Provided text

I'm struggling with how to move forward with my wife. Here's the background. We have been together for 15 years, friends for 18 years, married for 12, and have three children (2, 6 & 9). About three years ago my wife struck up a relationship with a fellow from her work. They had an emotional affair (she said it was not physical, but was very attracted to him) with him. During this time she became pregnant with our third child. During her emotional affair our sex life heated up dramatically... She agreed to cut off all communication with the fellow and did (she gave me access to her email and accounts to monitor if I wanted). All seemed good in our relationship and with our family.

About 1 year ago I lost my job and we were forced to move out of company housing. Losing my job and housing put our family into a bit of a tailspin... It was tough on me and the family. My wife was able to apply for a job that was a promotion for her (more pay) and was located near her parents. We relocated there, living with her parents, and found some stability for our children with the local school & grandparents helps. I started consulting with many of the clients that I had worked with previously which required 3-4 days away each week. My wife started working 60+ hours a week, basically leaving before the kids got up and coming home just before there bedtime. This was stressful on the family and living in with the grandparents was stressful. My wife slipped into not having to take care of the kids, cleaning, cooking and really had no responsibility other than her job.

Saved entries
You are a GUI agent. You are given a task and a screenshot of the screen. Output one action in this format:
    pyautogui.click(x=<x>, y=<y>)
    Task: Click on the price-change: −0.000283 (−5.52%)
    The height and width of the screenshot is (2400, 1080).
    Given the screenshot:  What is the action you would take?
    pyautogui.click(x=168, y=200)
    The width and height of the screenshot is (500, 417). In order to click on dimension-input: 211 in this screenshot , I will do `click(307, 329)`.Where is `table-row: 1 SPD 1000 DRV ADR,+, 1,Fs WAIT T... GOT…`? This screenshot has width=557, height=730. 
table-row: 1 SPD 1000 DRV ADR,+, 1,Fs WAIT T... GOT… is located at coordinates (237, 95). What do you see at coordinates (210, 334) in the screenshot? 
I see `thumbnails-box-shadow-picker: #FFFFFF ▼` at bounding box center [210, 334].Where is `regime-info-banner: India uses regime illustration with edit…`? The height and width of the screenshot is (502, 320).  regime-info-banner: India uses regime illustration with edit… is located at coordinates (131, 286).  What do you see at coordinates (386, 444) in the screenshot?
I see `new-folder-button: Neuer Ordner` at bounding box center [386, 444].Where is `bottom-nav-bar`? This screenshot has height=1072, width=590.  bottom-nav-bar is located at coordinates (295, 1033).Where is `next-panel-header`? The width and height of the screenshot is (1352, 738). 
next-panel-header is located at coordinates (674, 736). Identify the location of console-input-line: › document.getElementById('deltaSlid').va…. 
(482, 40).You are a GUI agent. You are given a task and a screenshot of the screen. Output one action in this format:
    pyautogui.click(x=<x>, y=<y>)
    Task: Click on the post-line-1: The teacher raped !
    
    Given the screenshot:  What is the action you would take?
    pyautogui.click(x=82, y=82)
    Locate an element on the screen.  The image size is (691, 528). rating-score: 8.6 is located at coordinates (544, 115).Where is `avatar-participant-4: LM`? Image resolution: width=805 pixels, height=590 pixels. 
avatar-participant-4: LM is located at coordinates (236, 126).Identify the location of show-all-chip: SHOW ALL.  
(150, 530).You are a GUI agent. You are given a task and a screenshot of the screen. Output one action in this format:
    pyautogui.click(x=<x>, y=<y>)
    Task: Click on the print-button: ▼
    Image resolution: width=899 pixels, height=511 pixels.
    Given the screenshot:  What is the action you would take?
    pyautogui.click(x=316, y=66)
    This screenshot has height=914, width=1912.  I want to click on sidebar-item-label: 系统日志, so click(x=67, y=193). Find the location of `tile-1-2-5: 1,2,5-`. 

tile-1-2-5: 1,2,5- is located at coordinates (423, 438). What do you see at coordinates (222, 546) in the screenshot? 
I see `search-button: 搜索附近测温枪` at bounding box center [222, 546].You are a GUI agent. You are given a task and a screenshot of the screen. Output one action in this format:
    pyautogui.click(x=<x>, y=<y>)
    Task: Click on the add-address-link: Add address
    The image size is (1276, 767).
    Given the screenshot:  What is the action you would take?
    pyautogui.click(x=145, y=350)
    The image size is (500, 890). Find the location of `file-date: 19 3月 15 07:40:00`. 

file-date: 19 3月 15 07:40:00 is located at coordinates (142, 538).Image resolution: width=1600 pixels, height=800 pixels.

About this task
Summarize the post about the writer's marriage in two sentences. The items come from a separate source, not from the post.

Solved exercise
The writer, married for 12 years with three children, says that about three years ago the writer's wife had an emotional affair with a man from her work, then agreed to cut off all communication with him, after which all seemed good. About a year ago the writer lost a job and company housing, the family moved in with the wife's parents near her new, better-paid job, and the writer's 3-4 days away each week, the wife's 60+ hour weeks and living with the grandparents made life stressful for the family.